“朝琼,做得好。”
秦迪语气坦然,没半分客套,“营业额24。3亿,净利2。38亿。整个香江同行里,这个增扎眼。你接手才十四个月,这份账,我认。”
贺朝琼喉头微动,背脊下意识绷紧,嘴角刚扬起一点弧度,又很快压了回去。那点亮色像被风一吹就散了,眼底浮起一层薄雾,声音也低了下去:
“阿迪,你别夸我了……公司在我手里,连原料都供不上。翡翠断,钻石断,供应链卡脖子的时候,我连个像样的应对方案都拿不出来。”
她停了停,手指蜷进掌心,“你说,我是不是根本不配管这个摊子?”
话没说完,眼尾已经泛起淡红。不是哭,是闷着的劲儿泄了口子。

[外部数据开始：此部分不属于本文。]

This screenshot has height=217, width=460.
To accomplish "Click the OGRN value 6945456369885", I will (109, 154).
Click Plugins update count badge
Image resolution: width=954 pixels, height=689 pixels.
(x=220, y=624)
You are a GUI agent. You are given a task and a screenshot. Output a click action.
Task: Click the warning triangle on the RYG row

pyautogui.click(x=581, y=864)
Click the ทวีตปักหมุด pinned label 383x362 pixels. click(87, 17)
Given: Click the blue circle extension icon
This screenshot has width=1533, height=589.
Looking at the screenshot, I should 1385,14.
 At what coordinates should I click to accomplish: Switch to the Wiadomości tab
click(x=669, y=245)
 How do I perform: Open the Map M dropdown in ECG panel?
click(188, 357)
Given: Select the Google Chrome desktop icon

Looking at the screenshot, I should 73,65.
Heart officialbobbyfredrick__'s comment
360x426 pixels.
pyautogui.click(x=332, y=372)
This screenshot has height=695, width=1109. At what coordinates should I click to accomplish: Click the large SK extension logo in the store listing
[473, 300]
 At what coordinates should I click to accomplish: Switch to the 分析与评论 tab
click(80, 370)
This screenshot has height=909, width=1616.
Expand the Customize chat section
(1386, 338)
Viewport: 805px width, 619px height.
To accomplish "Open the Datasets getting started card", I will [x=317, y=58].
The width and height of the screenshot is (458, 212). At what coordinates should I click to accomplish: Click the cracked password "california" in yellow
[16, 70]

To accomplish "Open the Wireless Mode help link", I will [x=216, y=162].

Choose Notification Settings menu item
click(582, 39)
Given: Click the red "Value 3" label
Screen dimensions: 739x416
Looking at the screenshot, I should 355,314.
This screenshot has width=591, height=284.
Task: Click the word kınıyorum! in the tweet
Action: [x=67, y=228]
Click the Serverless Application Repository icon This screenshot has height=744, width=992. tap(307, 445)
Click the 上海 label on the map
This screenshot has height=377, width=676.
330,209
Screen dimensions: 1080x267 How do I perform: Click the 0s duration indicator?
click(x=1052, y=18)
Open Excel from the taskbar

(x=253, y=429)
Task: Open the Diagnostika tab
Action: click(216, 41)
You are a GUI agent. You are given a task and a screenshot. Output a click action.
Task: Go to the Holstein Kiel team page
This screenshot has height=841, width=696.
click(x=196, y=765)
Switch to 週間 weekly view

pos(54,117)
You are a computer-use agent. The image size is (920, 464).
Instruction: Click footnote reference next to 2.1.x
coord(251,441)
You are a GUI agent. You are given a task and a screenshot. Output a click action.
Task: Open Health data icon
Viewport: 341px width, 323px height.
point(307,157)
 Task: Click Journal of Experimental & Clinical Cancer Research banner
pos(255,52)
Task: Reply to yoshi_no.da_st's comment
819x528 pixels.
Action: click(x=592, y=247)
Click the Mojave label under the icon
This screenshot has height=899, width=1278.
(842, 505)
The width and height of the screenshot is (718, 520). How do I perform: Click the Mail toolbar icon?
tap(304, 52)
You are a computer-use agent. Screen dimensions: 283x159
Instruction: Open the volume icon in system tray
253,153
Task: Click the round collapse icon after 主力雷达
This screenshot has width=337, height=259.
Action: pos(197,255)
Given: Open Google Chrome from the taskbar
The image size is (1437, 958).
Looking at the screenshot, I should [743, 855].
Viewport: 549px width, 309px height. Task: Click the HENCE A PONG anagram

她怕的从来不是别人怎么说,而是秦迪眼里那点失望……怕他觉得,贺家千金嫁进来,终究只是锦上添花;怕他信她独当一面,结果只看到她低头递文件的背影。
当周大福联手dtc一封单,当缅甸军方一纸禁令堵死玉石通道,她坐在办公室里看库存曲线一天天往下掉,最后只能拨通那个号码,等他来收拾残局。
那种无力感,比任何冷言冷语都更沉。
“怎么会?”
秦迪起身,绕过办公桌,在贺朝琼身边坐下。他没开口,先抬手在她肩头轻拍两下,力道很轻,像拂去一点浮尘。贺朝琼顺势靠过来,额头抵住他肩头,身子一松,绷了一整天的脊背终于落了地。
“你已经做得很好。”
秦迪声音低而平,就在她耳边,“这事早不是比谁更会做生意了。周大福动的是dtc……人家几十年的老关系,一句话就把永恒珠宝的采购资格抹了。这招跟账本、报表、kpI都没关系。翡翠那边更不用提:缅甸军方和克钦武装一开火,原料线说断就断。谁提前算得准?就算算准了,谁拦得住?”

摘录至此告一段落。